* BEGIN *

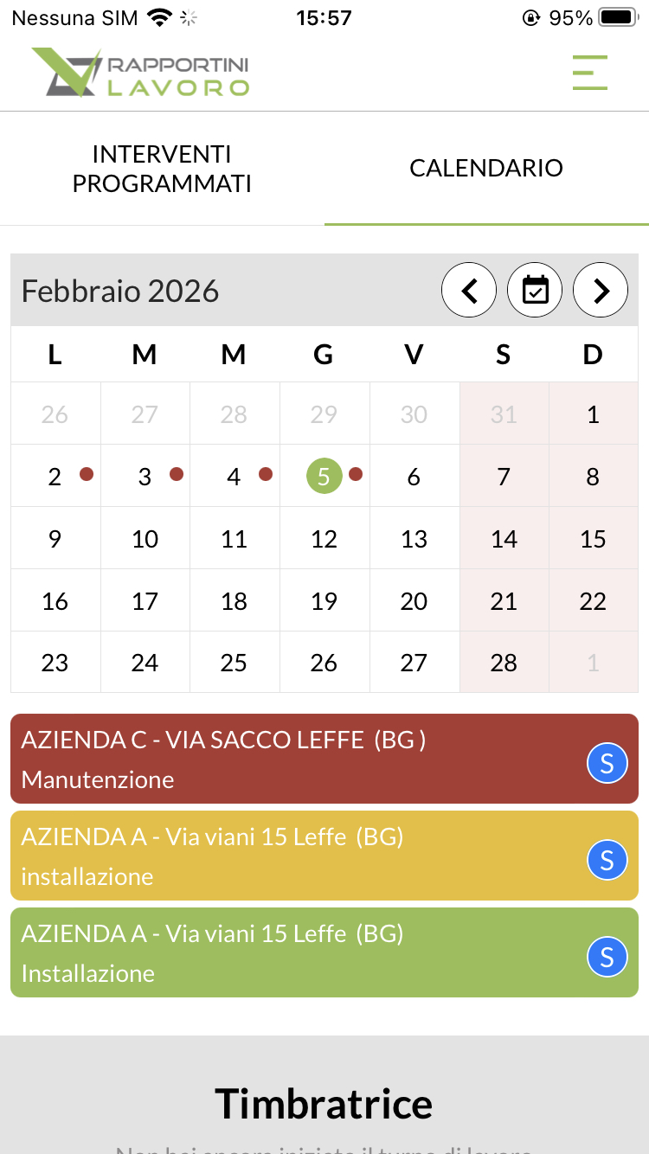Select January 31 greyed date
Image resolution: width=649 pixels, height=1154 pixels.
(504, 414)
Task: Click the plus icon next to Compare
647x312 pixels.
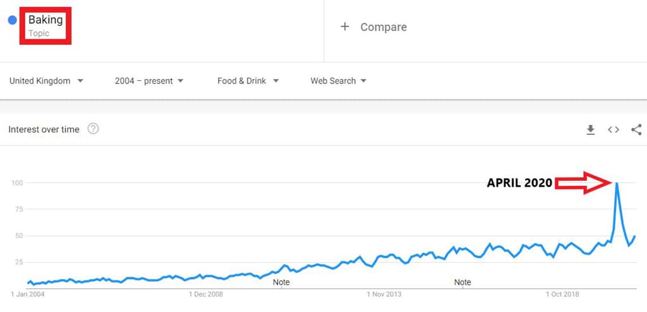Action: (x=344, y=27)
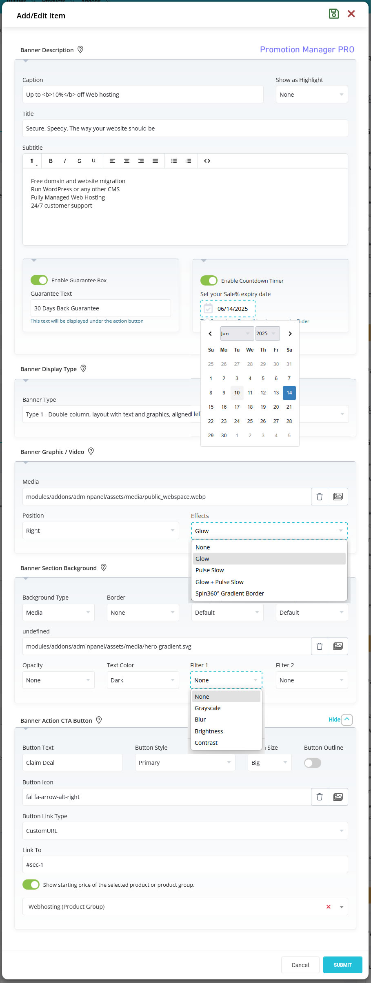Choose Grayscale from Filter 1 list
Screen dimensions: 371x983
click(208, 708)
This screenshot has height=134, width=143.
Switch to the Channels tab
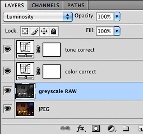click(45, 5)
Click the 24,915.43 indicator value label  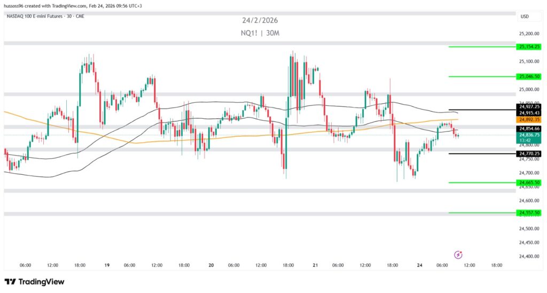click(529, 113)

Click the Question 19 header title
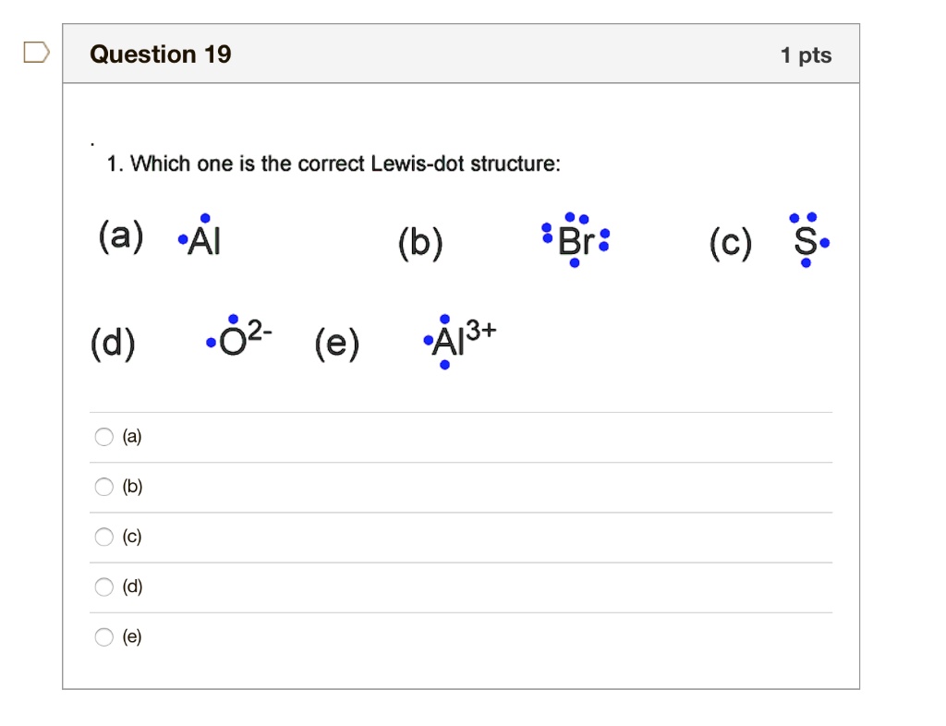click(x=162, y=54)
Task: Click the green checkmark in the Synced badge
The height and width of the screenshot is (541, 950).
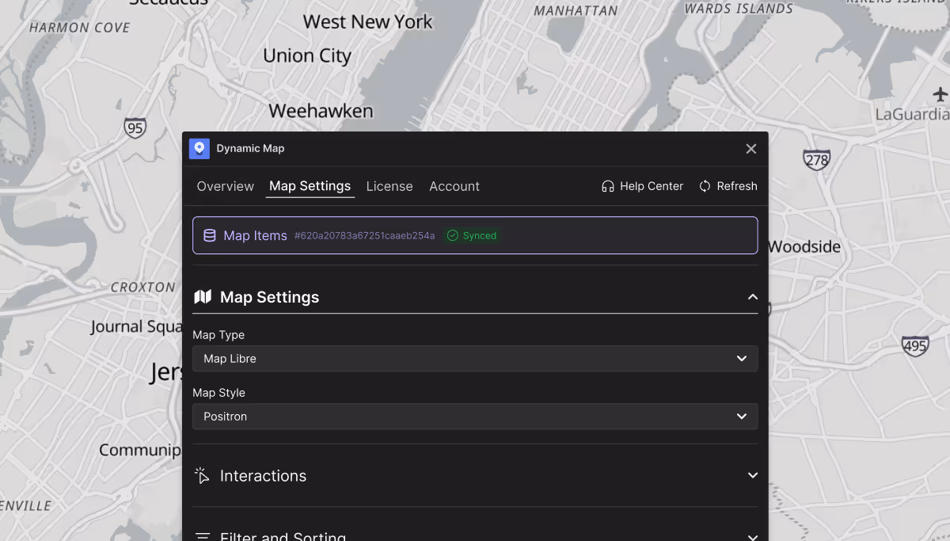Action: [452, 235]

* END *

● **WHAT IS ASKED**: Reproduce everything from the line containing "Click the Question 19 header title" down to the end of the data, substituting "gray checkmark" for "green checkmark" and keeping the rest unchanged. Leave the pictures out.

● **THE OUTPUT**:
Click the Question 19 header title
click(x=162, y=54)
Task: Click the gray checkmark in the Synced badge
The height and width of the screenshot is (541, 950).
Action: [452, 235]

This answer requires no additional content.